Des athées qui font l’éloge du christianisme ?

Si l’Occident n’était pas devenu chrétien, écrit l’historien Tom Holland, « personne ne serait woke ».

Tom Holland

Par Jonathan VAN MAREN

L’historien Tom Holland est surtout connu comme un conteur du monde antique. C’est pourquoi son dernier livre, Dominion: How the Christian Revolution Remade the World (La domination : comment la révolution chrétienne a refait le monde) a été une surprise pour plusieurs raisons. Tout d’abord, parce que Tom Holland n’est pas chrétien. Deuxièmement, le livre de Holland est l’une plus ambitieuses défenses historiques du christianisme depuis très longtemps.

En étudiant le monde antique, écrit Holland, il s’est rendu compte d’une chose. Tout simplement que les anciens étaient cruels et que leurs valeurs lui étaient totalement étrangères. Les Spartiates assassinaient régulièrement les enfants « imparfaits ». Les corps des esclaves étaient traités comme des exutoires pour le plaisir physique des détenteurs du pouvoir. L’infanticide était courant.
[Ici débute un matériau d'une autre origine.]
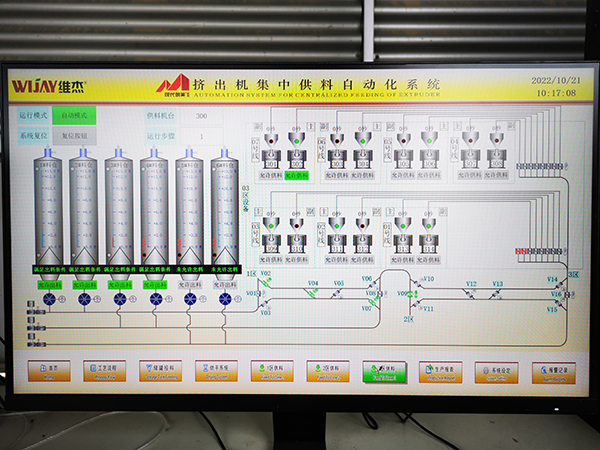
Task: Click valve V13 on the conveying line
Action: pos(497,292)
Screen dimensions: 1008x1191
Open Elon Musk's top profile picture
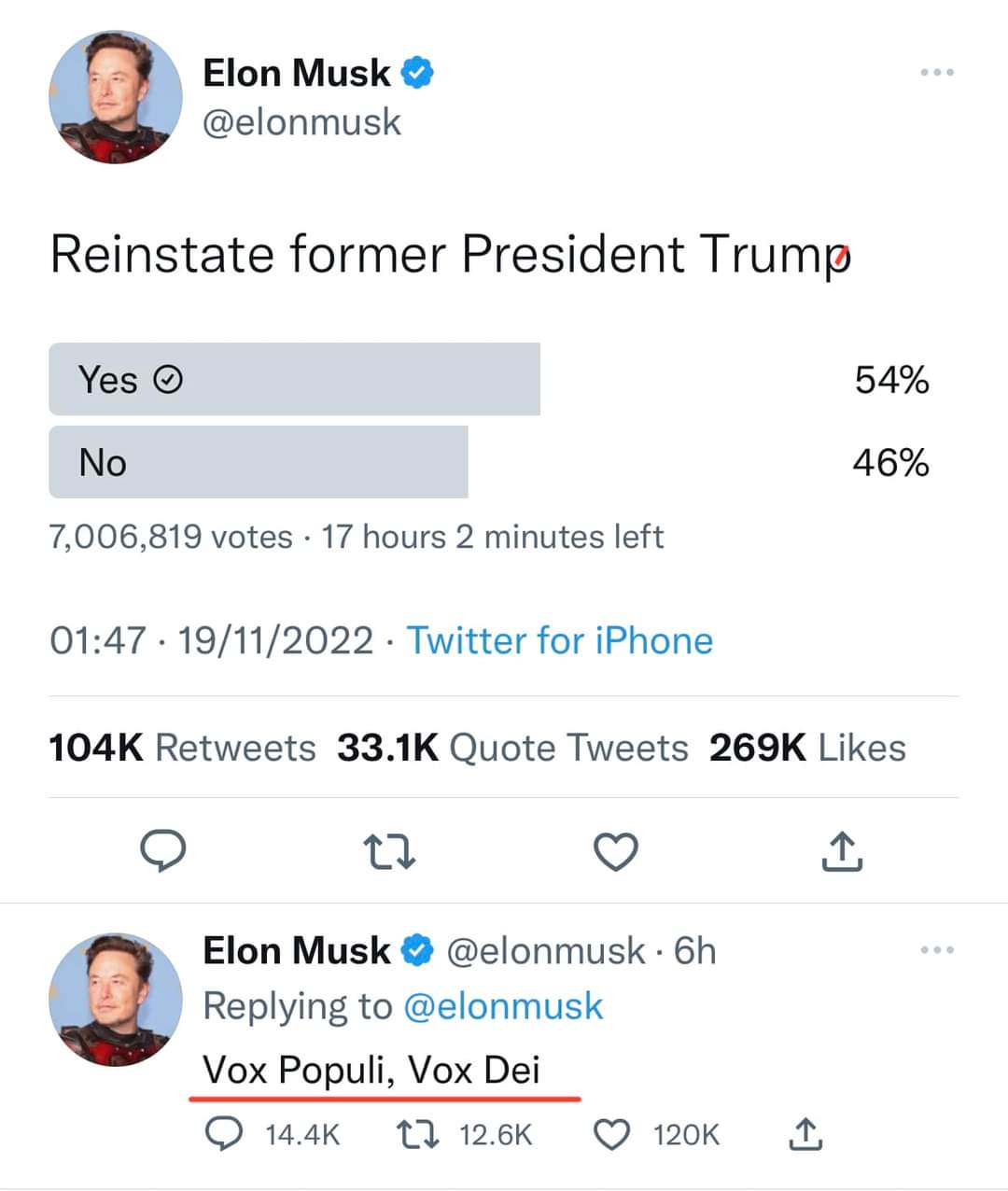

Les pauvres et les faibles n’avaient aucun droit.

De  à ici …

Comment sommes-nous partis de  pour arriver ici ? C’est le christianisme, écrit Holland. Le christianisme a révolutionné la sexualité et le mariage, en exigeant que les hommes se contrôlent et en interdisant toute forme de viol. Le christianisme a confiné la sexualité au sein de la monogamie. (Il est ironique, note Holland, que ces normes soient aujourd’hui celles-là mêmes pour lesquelles le christianisme est tourné en dérision.) Le christianisme a élevé les femmes. En bref, le christianisme a complètement transformé le monde.

En fait, Holland souligne que sans le christianisme, le monde occidental n’existerait pas. Même les revendications des guerriers de la justice sociale qui méprisent la foi de leurs ancêtres reposent sur un socle de valeurs judéo-chrétiennes. Ceux qui avancent des arguments fondés sur l’amour, la tolérance et la compassion empruntent des arguments fondamentalement chrétiens. Si l’Occident n’était pas devenu chrétien, écrit Holland, « personne ne serait woke ».

Attirer les critiques

Le livre de Holland, qui défend le système de croyance que les élites adorent mépriser, a sans surprise suscité quelques critiques. Il a affronté l’athée militant et éminent philosophe A. C. Grayling sur la question « Le christianisme nous a-t-il donné nos valeurs humaines ? » Grayling a eu du mal à réfuter Holland, semblant plus mesquin que philosophe. Holland, quant à lui, s’est passionné pour la défense du christianisme. Si la civilisation occidentale est le bocal à poisson, a-t-il déclaré, l’eau est le christianisme.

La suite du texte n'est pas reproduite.